Overall, some believe that merging the two practices of DevOps and DataOps would qualify as a ‘match made in heaven’, others are still skeptical about the coupling and believe that the match is incomplete without the inclusion of MLOps. Some articles point out that there are ‘too many Ops’. Perhaps, given that DevOps setups have been around for more than a decade and DataOps is still in the nascent stages of application. MLOps too is, in a sense, in its infancy. Companies might hesitate to adopt MLOps as there are no universal guiding principles yet, but what we need is a leap of faith to ensure that we get started with the implementation process in order to stay ahead of the curve.
Conclusion
DevOps has been a buzzword in the data science and data engineering world for about a decade and in the last ten years this field has undergone quite the change. As noted in an article by Tech Beacon, DevOps was originally created to “de-silo dev and ops to overcome the bottlenecks in the software development and deployment process, mostly on the ops side.” Now DevOps forges ahead, leveraging continuous development and deployment of software and ML models, and DataOps and MLOps promise an analytically sound future as the three ‘Ops’ come together.

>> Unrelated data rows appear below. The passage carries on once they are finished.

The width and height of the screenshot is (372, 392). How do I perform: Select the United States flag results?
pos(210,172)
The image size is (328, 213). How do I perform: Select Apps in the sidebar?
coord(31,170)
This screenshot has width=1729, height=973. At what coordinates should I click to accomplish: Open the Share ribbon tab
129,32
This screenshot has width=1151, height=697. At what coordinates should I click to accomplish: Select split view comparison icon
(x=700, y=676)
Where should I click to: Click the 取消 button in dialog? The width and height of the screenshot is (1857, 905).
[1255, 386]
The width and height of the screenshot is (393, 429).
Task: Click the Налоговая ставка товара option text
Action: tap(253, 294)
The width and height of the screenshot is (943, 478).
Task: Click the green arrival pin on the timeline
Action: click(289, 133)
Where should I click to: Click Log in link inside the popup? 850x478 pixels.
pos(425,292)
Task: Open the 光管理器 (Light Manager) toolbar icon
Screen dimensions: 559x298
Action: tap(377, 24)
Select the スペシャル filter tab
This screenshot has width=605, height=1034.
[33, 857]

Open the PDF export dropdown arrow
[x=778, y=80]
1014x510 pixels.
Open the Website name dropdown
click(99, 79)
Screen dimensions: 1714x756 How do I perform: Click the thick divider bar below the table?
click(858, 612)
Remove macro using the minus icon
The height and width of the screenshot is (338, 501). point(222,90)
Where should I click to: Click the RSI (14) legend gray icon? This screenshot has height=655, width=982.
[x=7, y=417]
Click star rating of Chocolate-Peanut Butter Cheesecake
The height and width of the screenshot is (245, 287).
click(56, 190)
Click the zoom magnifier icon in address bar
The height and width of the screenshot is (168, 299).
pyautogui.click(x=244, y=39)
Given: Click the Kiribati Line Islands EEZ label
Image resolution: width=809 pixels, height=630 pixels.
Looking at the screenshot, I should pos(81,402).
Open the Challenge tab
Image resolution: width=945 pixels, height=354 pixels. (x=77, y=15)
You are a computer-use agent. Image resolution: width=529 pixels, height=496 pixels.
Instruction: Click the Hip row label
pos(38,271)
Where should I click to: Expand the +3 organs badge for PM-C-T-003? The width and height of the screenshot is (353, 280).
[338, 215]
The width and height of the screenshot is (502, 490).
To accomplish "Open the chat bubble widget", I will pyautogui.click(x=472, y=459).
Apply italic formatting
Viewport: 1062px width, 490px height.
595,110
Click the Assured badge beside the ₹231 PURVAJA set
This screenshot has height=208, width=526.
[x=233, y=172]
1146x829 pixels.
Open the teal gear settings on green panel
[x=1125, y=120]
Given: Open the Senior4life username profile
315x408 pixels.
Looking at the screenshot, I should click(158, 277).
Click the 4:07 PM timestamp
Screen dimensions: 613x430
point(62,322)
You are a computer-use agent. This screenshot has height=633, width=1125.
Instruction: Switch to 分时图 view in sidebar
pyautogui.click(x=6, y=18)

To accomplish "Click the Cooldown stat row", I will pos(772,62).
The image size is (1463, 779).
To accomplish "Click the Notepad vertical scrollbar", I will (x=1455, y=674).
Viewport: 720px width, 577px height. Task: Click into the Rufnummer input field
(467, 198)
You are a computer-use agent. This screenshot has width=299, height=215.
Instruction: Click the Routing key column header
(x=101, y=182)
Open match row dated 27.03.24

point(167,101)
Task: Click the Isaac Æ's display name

Furthermore, many firms are also looking to transition from a DevOps setup to a DevSecOps setup, i.e, a setup that highlights the need for accountable development and operational processes that emphasize on the need for swift decisions governing security. This ensures that security measures are built into the tools and models when being developed, rather than being added on in the final step. When security is woven into every step of the software and ML model development and deployment, models can get deployed swiftly, with reduced compliance costs.
Regardless of the numerous ‘Ops’ and changes that lay in store, at the heart of it, the fundamentals are likely to remain the same – collaboration & cooperation across teams and verticals for developmental and analytical efficiency.